── Document extract ──
Wetland habitats

Merrorie Creek wetlands. Photo: Dayle Green

A wetland isn’t necessarily always wet!

However, a wetland needs to be wet long enough to support the plants and animals that live in it for at least part of their life cycle.

Wetlands are depressions that are inundated permanently or temporarily with water that is usually shallow, slow moving or stationary The water in wetlands can be fresh, brackish, or saline. About 6% (45,000 sq km) of NSW is wetlands.

The term “wetland” includes a wide range of habitats. In freshwater are they include lakes, rivers, swamps, bogs, boggy areas in paddocks, floodplain meadows, billabongs and marshes.  In coastal areas, they include upland lakes, estuaries, saltmarshes, mangrove forests, coastal swamps, lakes and lagoons. NSW DPIRD is actively involved in protecting and rehabilitating wetlands and working with landholders to conserve them on their properties.
───
Tasks
**a)** In the wetland habitats text, rewrite the passage from "Wetland habitats" to "NSW is wetlands.", replacing "plants and animals" with "flora and fauna".
**b)** According to the wetland habitats text, how much of NSW is wetlands?
The lines after the wetland habitats text are separate material with no connection to it.
── Provided data ──
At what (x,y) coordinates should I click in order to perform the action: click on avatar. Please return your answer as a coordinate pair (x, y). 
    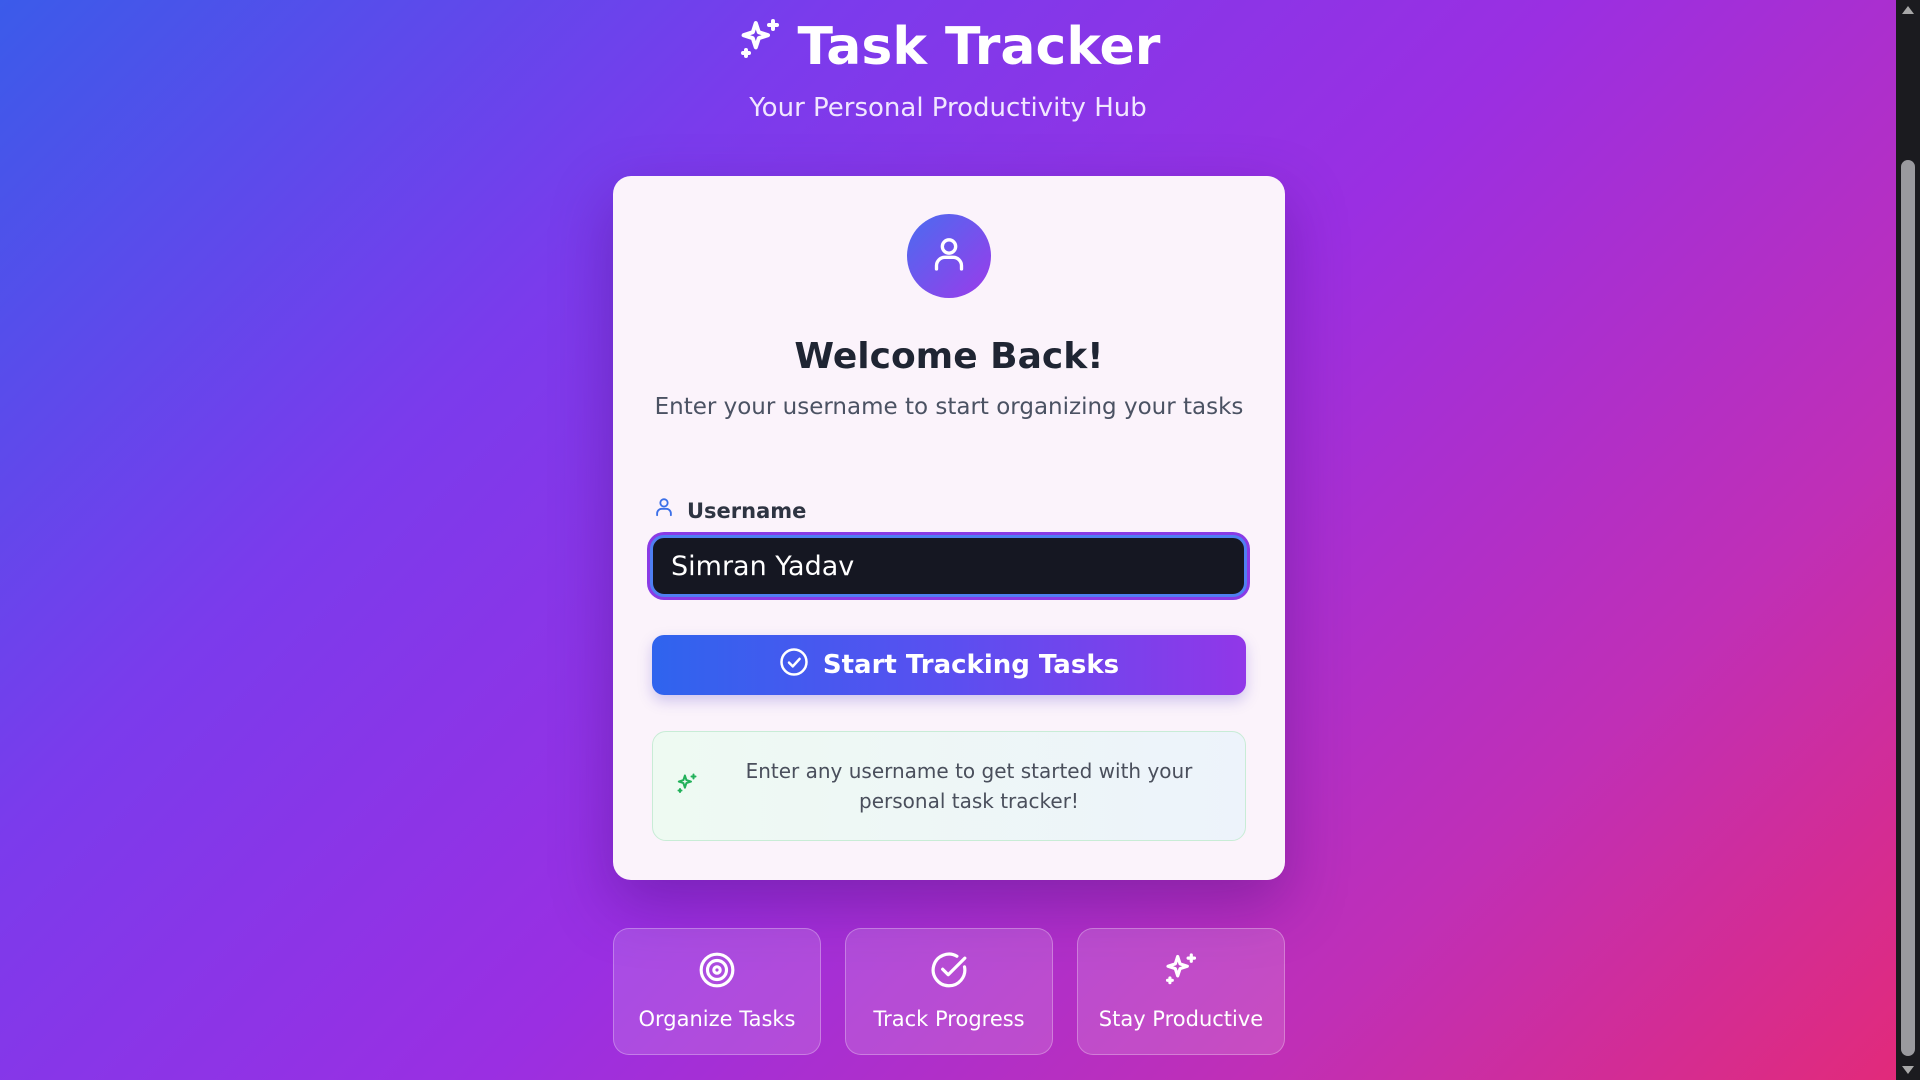
    Looking at the image, I should click on (949, 256).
───
Response list
**a)**
Wetland habitats

Merrorie Creek wetlands. Photo: Dayle Green

A wetland isn’t necessarily always wet!

However, a wetland needs to be wet long enough to support the flora and fauna that live in it for at least part of their life cycle.

Wetlands are depressions that are inundated permanently or temporarily with water that is usually shallow, slow moving or stationary The water in wetlands can be fresh, brackish, or saline. About 6% (45,000 sq km) of NSW is wetlands.

**b)** About 6% (45,000 sq km).